第3話マルメの別れ

○あなたはもう忘れたかもしれないが


私は全財産をはたいてリューベックで中古のワーゲンを買いました。

それがコペン間近でクランクシャフトが折れて、どうしたものか?


修理屋に預けてヒッチでベラホイにやっとの思いでたどり着きました。

掲示板の『青タオルへ、私は東京館にいます、マメタン』

を見たときには正直うれしかったです。


〇あなたはもう忘れたかもしれないが?

今でも感謝しています、驚いています。あの時よくお金を貸してくれました。

「私は仕事が見つかったし、いいから使って」

そういってトラベラーズチェックにサインしてくれましたね。


憶えてますか?ずいぶん時間がかかりました。

あなたの手元を見つめながら、

『絶対に早く返すぞ!』そう誓いました。


○あなたはもう忘れたかもしれないが


借りたお金でワーゲンを修理してベラホイで1ヶ月働きました。
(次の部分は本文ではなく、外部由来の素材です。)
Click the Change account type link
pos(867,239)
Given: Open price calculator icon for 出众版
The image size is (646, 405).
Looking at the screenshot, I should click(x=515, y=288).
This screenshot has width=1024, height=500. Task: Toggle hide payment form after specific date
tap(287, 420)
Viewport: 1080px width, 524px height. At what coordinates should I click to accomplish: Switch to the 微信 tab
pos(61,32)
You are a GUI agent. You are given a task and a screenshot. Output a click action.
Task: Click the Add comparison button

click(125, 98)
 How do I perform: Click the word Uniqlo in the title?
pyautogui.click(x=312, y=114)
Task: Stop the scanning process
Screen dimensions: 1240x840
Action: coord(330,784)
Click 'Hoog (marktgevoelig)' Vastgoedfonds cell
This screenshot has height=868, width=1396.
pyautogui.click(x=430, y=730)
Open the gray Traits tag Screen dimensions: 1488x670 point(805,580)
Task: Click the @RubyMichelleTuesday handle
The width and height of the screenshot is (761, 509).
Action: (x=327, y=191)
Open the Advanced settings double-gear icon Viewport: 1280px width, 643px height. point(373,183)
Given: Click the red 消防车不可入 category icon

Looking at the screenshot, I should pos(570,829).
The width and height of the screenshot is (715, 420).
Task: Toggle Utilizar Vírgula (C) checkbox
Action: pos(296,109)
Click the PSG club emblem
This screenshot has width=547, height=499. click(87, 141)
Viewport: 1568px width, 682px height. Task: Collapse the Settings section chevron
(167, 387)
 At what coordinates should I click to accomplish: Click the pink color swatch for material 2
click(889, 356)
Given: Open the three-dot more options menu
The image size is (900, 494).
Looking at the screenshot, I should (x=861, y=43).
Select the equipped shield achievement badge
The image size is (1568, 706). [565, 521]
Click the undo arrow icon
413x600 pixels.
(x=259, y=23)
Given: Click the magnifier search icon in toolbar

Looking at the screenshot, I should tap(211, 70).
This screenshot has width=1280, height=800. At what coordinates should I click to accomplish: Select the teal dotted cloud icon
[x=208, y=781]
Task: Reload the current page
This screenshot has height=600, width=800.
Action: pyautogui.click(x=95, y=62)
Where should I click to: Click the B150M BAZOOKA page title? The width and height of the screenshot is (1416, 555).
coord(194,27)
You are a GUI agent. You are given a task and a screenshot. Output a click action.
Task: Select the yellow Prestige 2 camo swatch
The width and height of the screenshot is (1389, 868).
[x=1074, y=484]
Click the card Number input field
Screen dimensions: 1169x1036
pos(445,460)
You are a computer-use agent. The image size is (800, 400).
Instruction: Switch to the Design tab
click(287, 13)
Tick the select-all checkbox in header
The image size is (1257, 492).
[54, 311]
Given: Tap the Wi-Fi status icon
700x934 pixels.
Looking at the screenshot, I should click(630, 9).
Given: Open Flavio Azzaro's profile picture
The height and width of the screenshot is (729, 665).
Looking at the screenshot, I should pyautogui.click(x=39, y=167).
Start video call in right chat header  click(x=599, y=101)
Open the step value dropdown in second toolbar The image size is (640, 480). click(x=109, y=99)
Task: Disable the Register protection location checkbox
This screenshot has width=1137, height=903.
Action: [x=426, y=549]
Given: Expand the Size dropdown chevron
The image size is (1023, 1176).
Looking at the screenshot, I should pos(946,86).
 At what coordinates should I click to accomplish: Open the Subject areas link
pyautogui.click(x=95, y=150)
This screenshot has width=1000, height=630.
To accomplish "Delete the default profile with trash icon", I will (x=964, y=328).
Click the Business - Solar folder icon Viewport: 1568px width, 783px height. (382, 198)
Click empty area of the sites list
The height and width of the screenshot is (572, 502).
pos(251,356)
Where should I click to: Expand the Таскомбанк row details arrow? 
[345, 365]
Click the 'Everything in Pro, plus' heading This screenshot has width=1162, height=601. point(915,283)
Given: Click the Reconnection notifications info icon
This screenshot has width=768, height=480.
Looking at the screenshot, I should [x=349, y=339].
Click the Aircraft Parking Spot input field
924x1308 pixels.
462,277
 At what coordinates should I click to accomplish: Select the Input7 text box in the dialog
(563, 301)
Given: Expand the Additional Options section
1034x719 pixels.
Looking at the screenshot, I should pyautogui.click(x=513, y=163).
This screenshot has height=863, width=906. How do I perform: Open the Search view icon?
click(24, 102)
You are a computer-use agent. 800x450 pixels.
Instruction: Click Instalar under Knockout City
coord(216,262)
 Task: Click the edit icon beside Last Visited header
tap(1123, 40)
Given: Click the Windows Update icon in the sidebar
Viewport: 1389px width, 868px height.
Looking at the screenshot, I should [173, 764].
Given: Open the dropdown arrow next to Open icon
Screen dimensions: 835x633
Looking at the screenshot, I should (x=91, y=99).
本格的に稼ぐ

ために西ドイツへ、私は絵描きのおじさんと出発しました。


ワーゲンにはペイント、前に弁慶後ろに助六、ど派手ジャパンポップアート。

楕円形のツーリストナンバープレート。


みんなが見送りに。あなたは運転席のシートを何回も動かして固定してくれました。今でもよく憶えています。本当によく人のために一生懸命尽くす人だと。


借金のプレッシャーが強くこの時期ほとんど会ってませんでしたよね。

あなたは日本人社会の中でぐんぐんと目立ってきました。


はちきれんばかりのマメタン全開でしたね。

ジュードーのS氏とのうわさは耳にしていましたが・・・・・。


○あなたはもう忘れたかもしれないが


私はミュンヘンで半年働いてお金をためてコペンへ戻ってきました。

この時でしたかコペンの中央駅で出会えなかったのは。


今でも不思議で仕様がないのですが申し訳ありませんでした。

一旦お金はお返ししましたが、どういうわけかあなたにはいろいろあったみたいで


小曽根と私の二人に加わって3人で北上することになりましたね。

憶えてますか?オゾネ。カナダの庭師。前歯の抜けるのそっとした男の子。


フェリーでチュルク、ヘルシンキまで行きましたね。憶えてますか

あのフェリー?帰りは雑魚寝でしたね。何年か前に沈没したんですよー!


ヘルシンキ、サウナのプール。佐藤栄作ジャンプ台。マツダの車ばかり。

ディスコで食事中の女の子を誘ってあなたにたしなめられましたね。


○あなたはもう忘れたかもしれないが


10円玉の裏をスタンプにして学生証を作りましたね。

職安で必要だったからです。オゾネは疑われてだめでした。


この年トルコ系が解禁になってまったく仕事は見つかりませんでした。

ストックの町をさ迷い歩きましたね。憶えてますか?


駅前のブルーハウス。ガムラスタンのディスコ、ブラックシープ。

長い長い夜のエスカレーター。お金を使い果たし途方にくれました。

ほんとにすみませんでした。


○あなたはもう忘れたかもしれないが


憶えてますか?ストックで借りた部屋で朝まで話してて。

幽霊が座ってた?白く光ってた?白夜のころでしたね。

北欧ではどの部屋の窓にもブラインドと分厚いカーテン。

真夜中でも夜明けの明るさでしたね。


○あなたはもう忘れたかもしれないが


マルメを目指してヒッチハイクのとき、老夫婦の家に泊めてもらいましたね。

一生忘れません。マッサージをしたり歌を歌ったり新聞に載ったり。


失意のどん底なのに勇気付けられました。ログハウスの引き出しベッド、

憶えてますか?大きな窓に美しい星空でしたね。


○あなたはもう忘れたかもしれないが


マルメの別れ。脳裏に焼きついています。あなたはコペンへ私はストックへ。

かもめの鳴き声がかくも悲しいものだとはこの時初めて知りました。

船が見えなくなるまでずっと見送ってたんですよ。